As the semester comes to a close, thousands of resumes and applications will be emailed to future employers. What if I told you some of the “best” job listings out there came with a catch.
Bait ads, also known as “bait and switch” techniques are popping up on online job boards. Bait ads usually advertise an eye-catching position — think high pay, benefits and the position of your dreams. It sounds perfect, right? So, you apply, but to your surprise the job listing was just a bait tactic used to collect information.
Some staffing agencies use bait ads for data mining, a process used to collect, search and analyze applicant information. Basically, the information from your initial resume submission is stored within a giant database, and from that point forward, a staffing agency can use it as they look for candidates to fill positions similar and less desirable than the job initially applied for. Seriously?

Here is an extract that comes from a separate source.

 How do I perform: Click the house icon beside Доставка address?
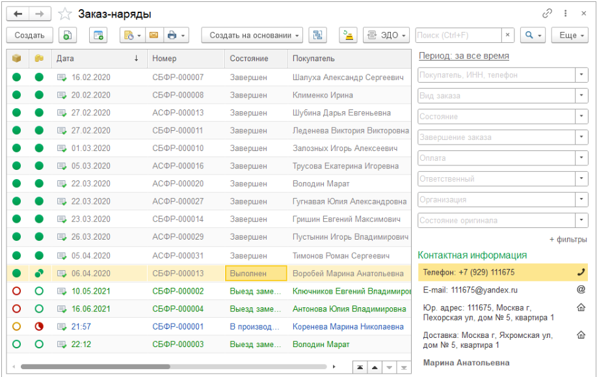(x=581, y=335)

Bait ads about the exact same job posting run on multiple sites in multiple locations. After a period of time, the job listing is taken down, but that doesn’t mean the position was filled. The same listing can pop up again — to continue to build a database.
Misleading job listings are often posted to online job boards, however with a little helpful advice from BBB you can become the boss of your summer job search.
To avoid becoming part of a candidate database for jobs you are not really interested in, follow my checklist:
- Verify a real phone number, email address and company name in the listing. Employer contact information will be clearly available if the job posting is legitimate.
- Never pay a fee. Imposters will often solicit an application fee or suggest a job seeker pay for training — don’t pay!
- Hold on to your personal information. Interview responsibly in person, over the phone or via Skype. Bogus employers have been known to use messenger apps to conduct interviews and collect personal information.
- Be curious. If there is something that you want to know about the potential employer or position, just ask.
From an intern’s point of view… Remember that you have a vast amount of resources and tools to help find employment opportunities. A good place to start your summer job search is with a campus career services advisor. An advisor can send you in the right direction when it comes to landing a summer gig and discovering your workforce potential. Tools provided by your university – like career guides and job fairs – and trusted online job search engines are great resources to help you become familiar with the job market, and perhaps, land you a shiny new summer job.